Вообще, царю положено открывать ворота, но я человек скромный и потому пока мой верный Корнилий тарабанит по воротам рукоятью надзака[10]10
Надак – польский клевец.
[Закрыть], спешиваюсь и подхожу к калитке. Та со скрипом открывается и показывается лицо привратника. Обычно их называют «безмолвными», но это от того, что они в отличие от мирян больше молчат. Монах меня знает и смотрит немного недоуменно, но я, отстегнув шпагу от пояса, сую ее своему телохранителю и решительно шагаю внутрь. Похоже, меня ждали немного позже и потому не готовы к встрече, но я люблю сюрпризы. Навстречу быстрым шагом идут два монаха сопровождаемые несколькими насельницами. Монахини не успевают за рослыми мужиками и почти бегут.

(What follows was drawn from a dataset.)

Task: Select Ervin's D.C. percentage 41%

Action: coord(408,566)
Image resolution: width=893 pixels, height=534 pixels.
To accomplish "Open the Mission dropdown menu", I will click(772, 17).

– Благословите, честные отцы, ибо грешен!
Перзвый из подошедших, довольно старый уже иерей – здешний духовник отец Назарий, торжественно воздевает руку и осеняет своего царя двуперстием. Быть духовником в придворном монастыре непростое служение, но и Назарий человек непростой. Пока мы приветствуем друг друга, второй монах – отец Мелентий смотрит на меня со строгим видом и помалкивает. В отличие от прочих, мой духовник меня неплохо знает и потому постоянно находится настороже. Постное лицо царя-батюшки его нисколько не обманывает, но пока я ничего не отчебучил, иеромонах сохраняет поистине олимпийское спокойствие. Я тем временем интересуюсь монастырскими делами, спрашиваю всего ли довольно насельницам. Инокини, исправляющие послушание келаря и казначея, естественно отвечают, что всего у них вдоволь. Во время Смуты обитель была не единожды разграблена. Особенно постарались, как это ни странно, не поляки-католики, а вполне себе православные казаки Заруцкого. Впрочем, с той поры прошло немало времени, монастырь отстроился заново и окреп, тем паче, что высокопоставленные обитательницы, скажем так, имеют возможности.
– А где досточтимая матушка игумения?
– Али не признал, Иван Федорович? – раздается за моей спиной певучий голос.
Обернувшись, я выразительно смотрю присутствующих. Монашки тут же вспоминают о недоделанных ими делах. Отец Назарий так же находит благовидный предлог и отступает в сторону, а вот Мелентий, похоже, никуда не собирается. Ну и пусть, он наши сложные взаимоотношения знает, наверное, лучше всех. Я же внимательно смотрю на строгое и вместе с тем прекрасное лицо монахини.
– Здравствуй, Ксения Борисовна, – приветствую я дочь Годунова.
– Сколь раз тебе говорено, – вздыхает женщина, – Ольга меня теперь зовут! инокиня Ольга.
– Как скажешь… досточтимая матушка.
– Спросить чего хотел, Иван Федорович?
– Да вот, заехал узнать, каково поживаешь.
– Слава Господу все благополучно у нас.
– Уже хорошо.
– Это ты велел Авдотье девочек сюда на богомолье водить?
– Можно подумать ты дочь видеть не рада.
– Эх, Иоанн-Иоанн, ничего то ты не понимаешь. Инокиня я теперь – Христова невеста, а ты мне мир, да грехи мои забыть не даешь!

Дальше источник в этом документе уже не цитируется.